ACHTUNG: This is not a “fair and balanced” article. It is an editorial by the editor.
The latest in a long line of bogeymen our right-wing friends have dragged out into the public arena (Mr. Potato Head, Dr. Seuss) is something perhaps mislabeled as “Critical Race Theory.”
I personally heard this from the leader of the local Torches & Pitchforks group at last week’s Wayland Board of Education meeting, whilst once again threatening to pull children out of the local school system if masks are required and the hybrid model of instruction is extended.
The leader dissed CRT as “just a theory,” just like opponents of teaching evolution have liked to do.

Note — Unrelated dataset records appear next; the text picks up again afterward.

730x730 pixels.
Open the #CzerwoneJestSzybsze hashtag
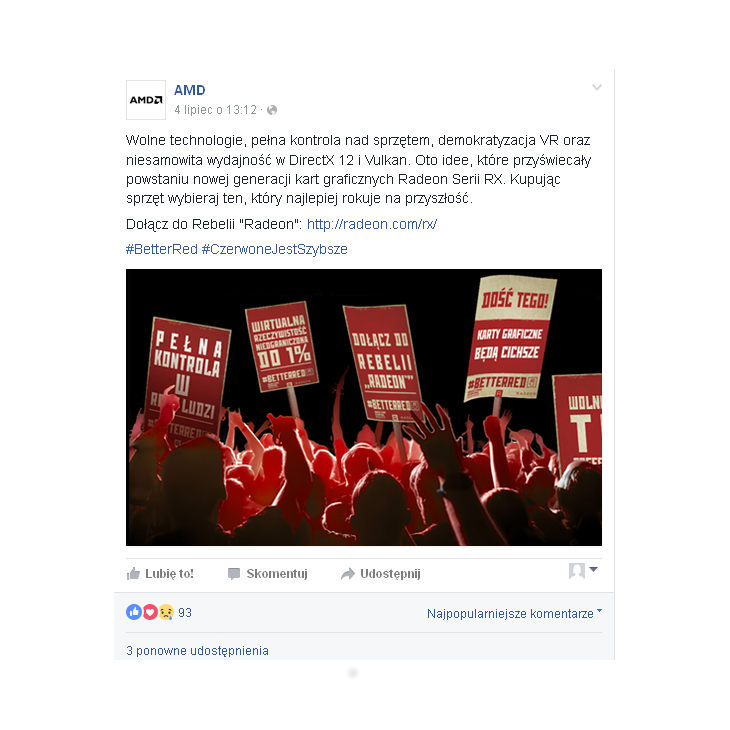[275, 249]
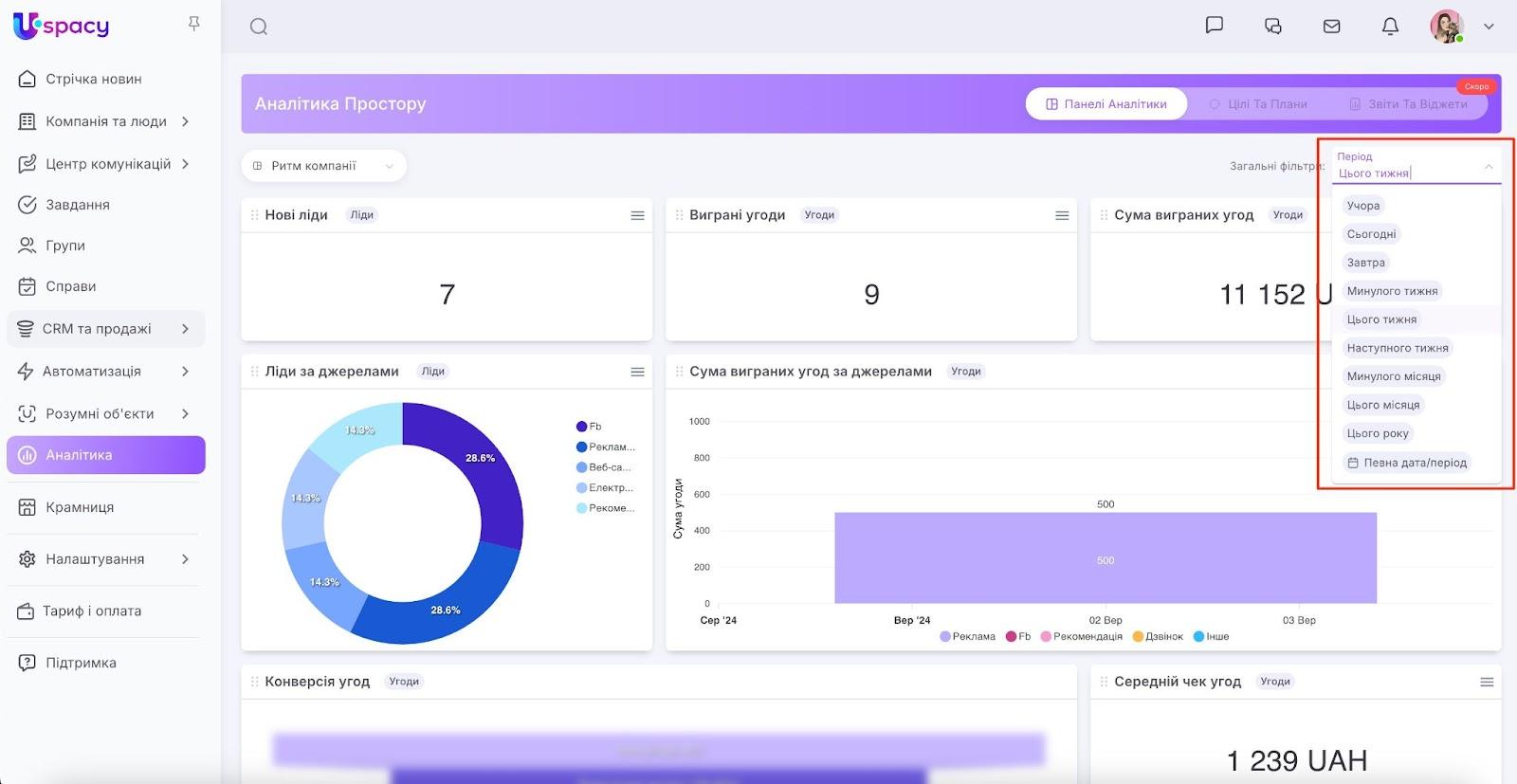Pin the sidebar with pin icon
Viewport: 1517px width, 784px height.
click(x=194, y=24)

Similar “grass-roots” uprisings have been reported at school board meetings in Lowell and Grand Ledge and frankly all over the place.

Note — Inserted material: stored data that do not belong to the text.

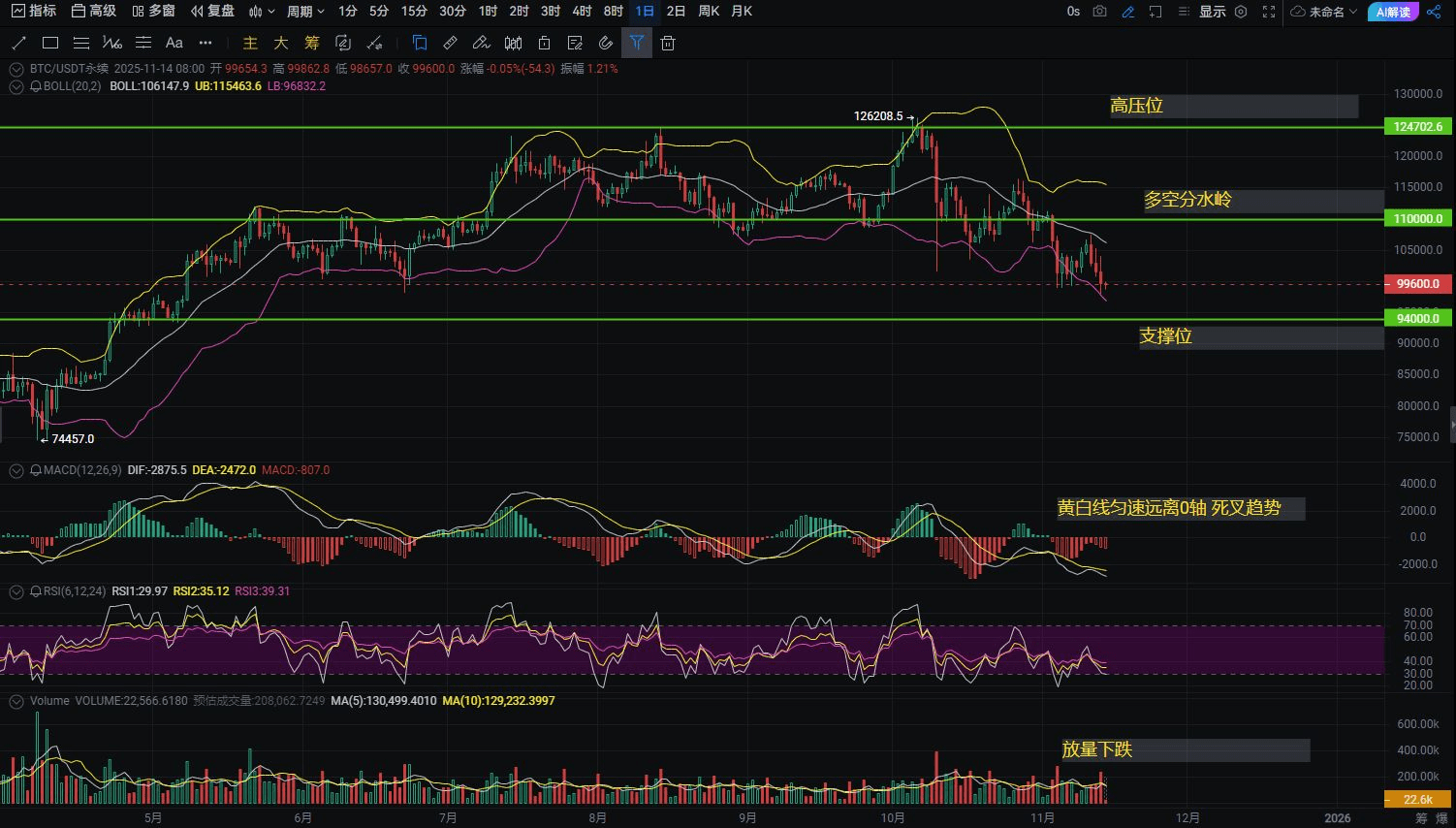1456x828 pixels.
Task: Switch to the 周K weekly timeframe
Action: [x=709, y=12]
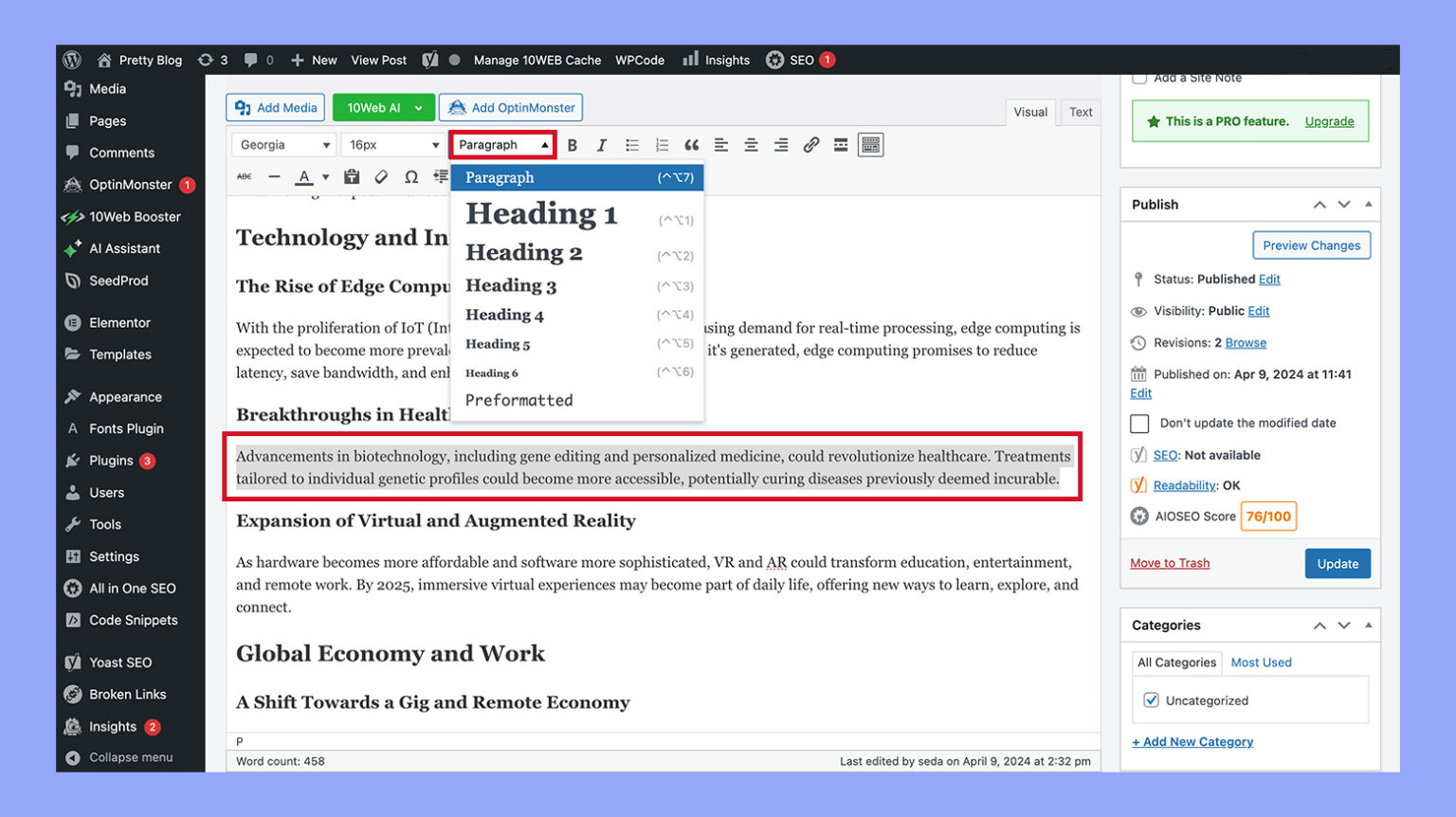Toggle the toolbar toggle kitchen sink icon
Viewport: 1456px width, 817px height.
point(869,144)
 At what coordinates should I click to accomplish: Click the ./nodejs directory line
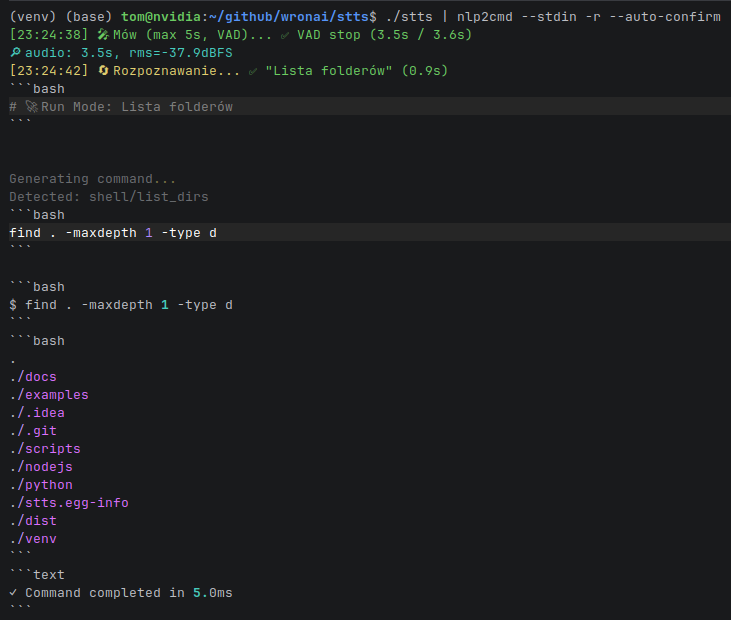tap(41, 467)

Yet I’m willing to bet very few if any of those up in arns about CRT really understand what it is. And, as Martin Board of Education President Art Shook pointed out, “It’s not in our curriculum.” CRT is simply the recognition that customary teaching of U.S. history hasn’t included the whole truth in retelling the story of America’s past — warts and all.

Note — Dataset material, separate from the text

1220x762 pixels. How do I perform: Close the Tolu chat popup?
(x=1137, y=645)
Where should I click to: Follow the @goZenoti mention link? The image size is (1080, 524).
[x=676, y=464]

Some fear CRT encourages hatred of white people. The way I see it, CRT only insists we face the truth, no matter how ugly it may get. If we don’t, we wind up with cynical, mistrustful curmudgeons in our midst (like me), people who believe they’ve been lied to about Santa Claus, the Easter Bunny, the Stork and the Tooth Fairy and U.S. history.
As I have reported often in this space, I take history very seriously. I consider myself as a lifelong student and lover of the subject. It was my major in college and I have used it a lot since in my career as a community journalist.
Yet I was never taught in high school or college about President Andrew Jackson and the Trail of Tears. I was never taught back then about the Wounded Knee massacre. I was never taught about the Tulsa race riots. I was never told about President Woodrow Wilson’s obvious racism.
Something like CRT is the fight against sanitized and incomplete historical accounts. It doesn’t have requirements, except that history as it truly happened be taught to students.
Let the students of the future decide about such unpleasant developments. I believe most will add up the pros and cons and opt for the former in assessing what America did in the past. Armed with the truth, they will be better able to avoid being condemned to repeat those mistakes.
Georges Santayana was spot on when he said, “Those who don’t learn from history are condemned to repeat it.”